Water Fluoridation is the common practice of adjusting the fluoride levels in the populations drinking water source, with the goal of reducing tooth decay. In the early 20th century, experts discovered that when very small amounts of fluoride were added to water, people had less tooth decay and better overall dental hygiene. This observation ultimately led to the introduction of water fluoridation schemes all around the world to reduce levels of tooth decay. Tooth decay is costly to individuals and the health system. It can cause pain, difficulty eating and sleeping and can make people feel unhappy about their appearance. Over 90% of adults in Australia have experienced decay at some point in their lives. Along with brushing twice a day, eating healthy foods and regular dental check-ups, water fluoridation is the “most effective” public health measure currently in place to prevent tooth decay.
So what is Flouride? Fluoride is ubiquitous in the environment, so every human who has ever lived has had at least some exposure to it. It is commonly used in dentistry to strengthen enamel, which is the outer layer of your teeth. Fluoride has always been naturally present in water as it is a naturally occurring mineral. Community water fluoridation is simply just the precise adjustment of fluoride that occurs naturally in a community’s water supply to the level recommended for optimal dental health. The amount of naturally occurring fluoride in water varies across the country. In some areas, the natural level of fluoride is close to, or even slightly greater than, the level that water fluoridation schemes aim to achieve.
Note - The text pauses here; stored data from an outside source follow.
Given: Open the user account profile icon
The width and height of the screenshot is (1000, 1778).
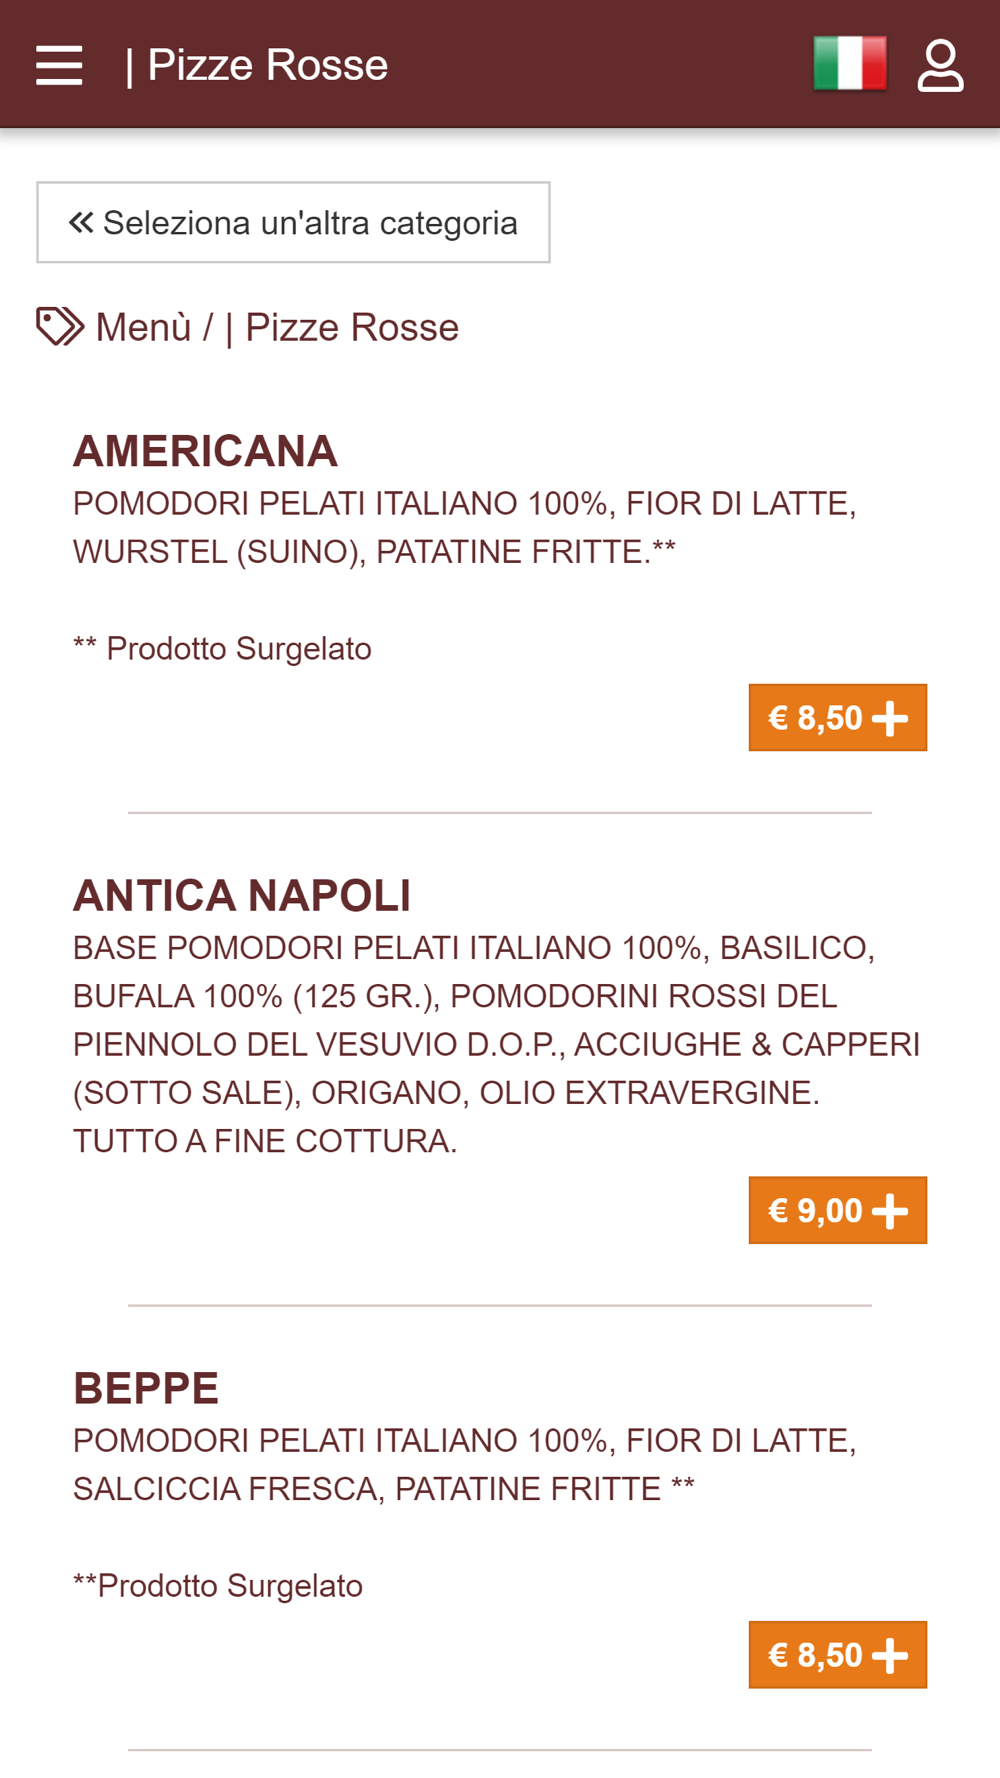Looking at the screenshot, I should point(941,65).
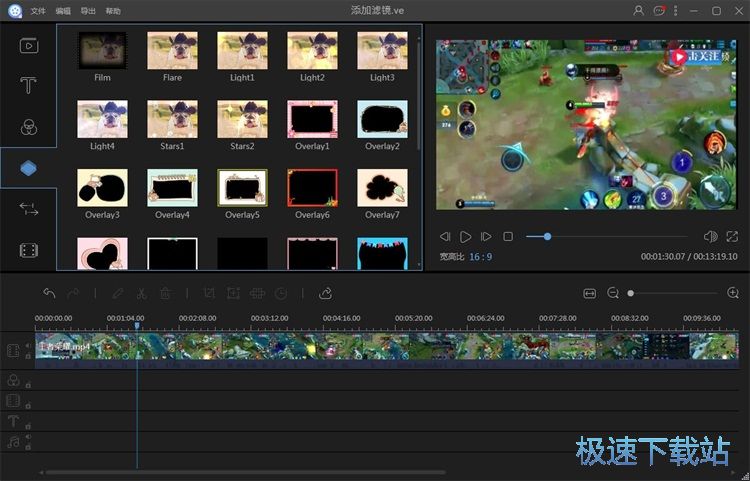Viewport: 750px width, 481px height.
Task: Stop playback with the stop button
Action: pyautogui.click(x=508, y=236)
How water fluoridation works
Fluoride combats tooth decay in three ways: it helps make teeth more decay-resistant, helps get rid of early decay before it becomes permanent and helps stop bacteria in the mouth producing acids, which leads to tooth decay.
There are three chemicals used for the fluoridation of drinking water:
- Fluorosilicic acid (FSA) – formerly called Hydrofluorosilicic acid (HFA)
- Sodium fluoride
- Sodium fluorosilicate (SFS) – also known as sodium silicofluoride.
Sodium fluoride and SFS are supplied as powders that are dissolved in water to make a solution that is then added to the water supply, while FSA is supplied as a liquid.
Fluoride is added to the water at a controlled rate, relative to the flow through the treatment plant to achieve a target concentration.
Is Water Fluoridation bad for your health?
Many people have strong views either for or against water fluoridation. Their concerns are based on everything from legitimate scientific research to freedom of choice issues, to government conspiracy theories. People have raised questions about the safety and effectiveness of water fluoridation since it first began. Over the years, many studies have looked at the possible link between fluoride and cancer. Most of the concerns about cancer seems to be around osteosarcoma which is rare cancer. One theory on how fluoridation might affect the risk of osteosarcoma is based on the fact that fluoride tends to collect in parts of bones where they are growing. These areas, known as growth plates, are where osteosarcomas typically develop. The theory is that fluoride might somehow cause the cells in the growth plate to grow faster, which might make them more likely to eventually become cancerous.
There have been many studies performed to research the link between water fluoridation and cancer but most of these have not found any strong links. Only about 400 cases are diagnosed in children and teens each year in the United States. This means it can be hard to gather enough cases to do large studies. Smaller studies can usually detect big differences in cancer rates between 2 groups, but they might not be able to detect small differences. If fluoride increased the risk only slightly, it might not be picked up by these types of studies.
The only potential negative impact that can come from water fluoridation is a greater risk of dental fluorosis, which is a mottling on the teeth usually in the form of white lines or patches due to higher levels of fluoride. We have to remember that dental fluorosis is common for people regardless if they drink the fluoridated water. The risk of tooth decay from the absence of water fluoridation is clear and is of much of a higher health risk to the population.
Community water fluoridation has been proven safe and effective time and time again for decades, amidst false claims and concerns that have been consistently proven untrue. It is supported by hundreds of public health and safety advocates. It is safe to say that water fluoridation is safe.